▶ [Objective A]: Render the entries as a numbered list, starting with the line that contains "This screenshot has width=908, height=454." and running through the last line of the entries, both ends included. Skip any blank lines.

▶ [Excerpt to read]:

********

Monitoring and Observability

All Armada components expose metrics on /metrics endpoints that can be scraped by Prometheus.

Metrics Endpoints

Server: :9000/metrics
Executor: :9001/metrics
Scheduler: :9000/metrics
Lookout: :9000/metrics

Prometheus Integration

Enable Prometheus monitoring when installing with Helm:

prometheus:
  enabled: true
  labels:
    app: armada
  scrapeInterval: 10s

This creates ServiceMonitor resources that Prometheus can automatically discover and scrape.

Key Metrics to Monitor

Monitor these metrics to ensure healthy operation:

Queue metrics: Queue size, priority, resource usage
Job metrics: Job submission rate, completion rate, failure rate
Resource metrics: Available capacity, allocated resources
API metrics: Request rates, latency (p95, p99)
Executor metrics: Active jobs, pod states, reconciliation loops

Logging

All components log to stdout and stderr. Use your Kubernetes logging solution (e.g., Fluentd, Loki) to collect and analyze logs.

Check component health using:

# Check pod status
kubectl get pods -n armada

# View logs
kubectl logs -n armada deployment/armada-server
kubectl logs -n armada deployment/armada-executor

# Check events
kubectl get events -n armada --sort-by='.lastTimestamp'

replicas: 3

The server is stateless and can be scaled horizontally. Use a load balancer in front of multiple server instances.

********

▶ [Material provided]:
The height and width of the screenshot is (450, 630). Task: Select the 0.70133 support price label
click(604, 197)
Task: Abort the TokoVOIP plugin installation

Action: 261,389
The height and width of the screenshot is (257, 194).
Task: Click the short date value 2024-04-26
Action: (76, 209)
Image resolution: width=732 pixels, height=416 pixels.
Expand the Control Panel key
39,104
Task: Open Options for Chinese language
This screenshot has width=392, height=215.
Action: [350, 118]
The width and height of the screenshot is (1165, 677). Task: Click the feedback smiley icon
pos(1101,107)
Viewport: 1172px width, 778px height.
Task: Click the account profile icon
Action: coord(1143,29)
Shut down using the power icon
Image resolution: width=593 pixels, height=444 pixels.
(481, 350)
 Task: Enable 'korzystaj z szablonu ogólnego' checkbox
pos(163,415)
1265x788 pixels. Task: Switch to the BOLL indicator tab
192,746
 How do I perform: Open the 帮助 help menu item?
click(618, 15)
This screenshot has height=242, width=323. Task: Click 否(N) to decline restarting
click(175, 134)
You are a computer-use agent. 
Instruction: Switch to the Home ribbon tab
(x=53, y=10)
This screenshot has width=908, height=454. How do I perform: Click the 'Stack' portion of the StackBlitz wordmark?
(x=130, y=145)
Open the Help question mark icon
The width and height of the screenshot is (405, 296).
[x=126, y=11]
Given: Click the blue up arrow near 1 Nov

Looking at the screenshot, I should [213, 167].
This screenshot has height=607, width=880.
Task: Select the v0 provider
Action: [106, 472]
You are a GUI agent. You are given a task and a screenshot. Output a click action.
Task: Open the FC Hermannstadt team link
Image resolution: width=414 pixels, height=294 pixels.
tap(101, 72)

********

▶ [Objective B]: Continue the Armada monitoring documentation from the point where it stops.

▶ [Response A]:
1. This screenshot has width=908, height=454. How do I perform: Click the 'Stack' portion of the StackBlitz wordmark?
2. (x=130, y=145)
3. Open the Help question mark icon
4. The width and height of the screenshot is (405, 296).
5. [x=126, y=11]
6. Given: Click the blue up arrow near 1 Nov
7. Looking at the screenshot, I should [213, 167].
8. This screenshot has height=607, width=880.
9. Task: Select the v0 provider
10. Action: [106, 472]
11. You are a GUI agent. You are given a task and a screenshot. Output a click action.
12. Task: Open the FC Hermannstadt team link
13. Image resolution: width=414 pixels, height=294 pixels.
14. tap(101, 72)

▶ [Response B]:
Executor Scaling

Each executor manages one Kubernetes cluster. To add more clusters:

Install a new executor in the target cluster
Configure it with a unique clusterId
Ensure it can reach the Armada Server

Database Scaling

For high-availability deployments:

PostgreSQL: Use a managed PostgreSQL service with automatic failover or set up PostgreSQL replication
Redis: Use Redis HA (High Availability) with sentinel or a managed Redis service
Pulsar: Use Pulsar with multiple brokers for high availability

Resource Limits

Configure resource limits to prevent any single queue from consuming all resources:

applicationConfig:
  scheduling:
    maximalResourceFractionPerQueue:
      memory: 0.25
      cpu: 0.25
    maximalResourceFractionToSchedulePerQueue:
      memory: 0.05
      cpu: 0.05

This ensures fair resource distribution across queues.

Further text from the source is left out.